WHY DO WE CARE: Despite the hype surrounding falafel, the good stuff remains hard to find even in the most bustling parts of NYC. So fantastic Middle Eastern eats need to be tried, tracked and treasured. “La Goulette” is very vegan-friendly, but also perfect for meat lovers, and works for those who like to limit their carbs. It makes it ideal for any mixed company. It’s not a place where you would go to look for some more elaborate Tunisian fare, such as the marqa stews or lablabi—even though there are a couple of empty tajines lining the shelves. But the main comforts are all there, and vary outside of the scope described above. The kunafa looked really good, and people online are raving about the cauliflower, which we are yet to try.

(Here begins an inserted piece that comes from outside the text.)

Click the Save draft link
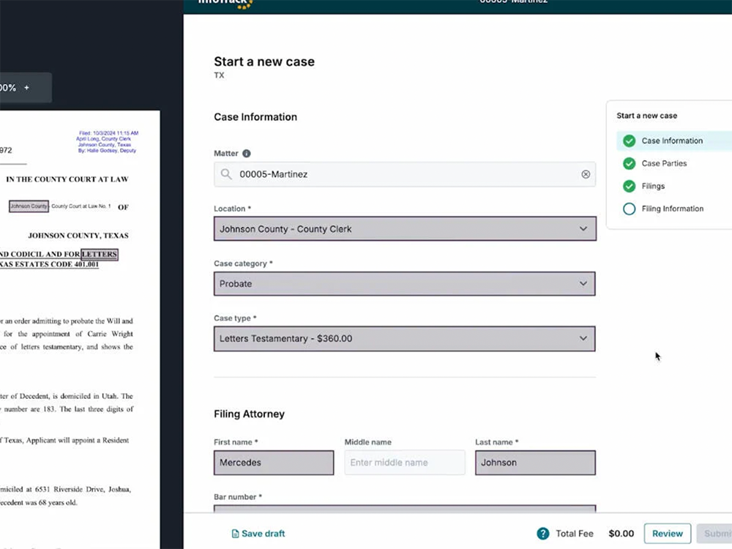Screen dimensions: 732x549 [263, 534]
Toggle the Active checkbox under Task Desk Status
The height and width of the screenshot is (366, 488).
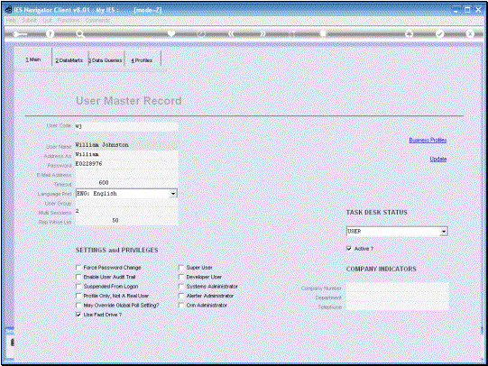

WHY YOU SHOULD GO WHEN IN NYC: La Goulette is an outpost of Middle Eastern happiness so much needed in Williamsburg. You don’t just chew on your falafel on the run there, but sit down for an enjoyable meal that you can then wash down with some mint tea or Arabic coffee. Williamsburg might be well gentrified, but it doesn’t make it a particularly food-friendly place. So if you’re ever there, and are looking for a great meal that’s not a boring burger, or a pretentious pretzel, head over to La Goulette. Oh, and ask for pickles. It appears that if you ask the staff, they’ll add you some lovely cukes and peppers to the meal. I hate it that it’s not on the offering because I’ll pay good money for a pickle, but the secrecy makes them even more desirable.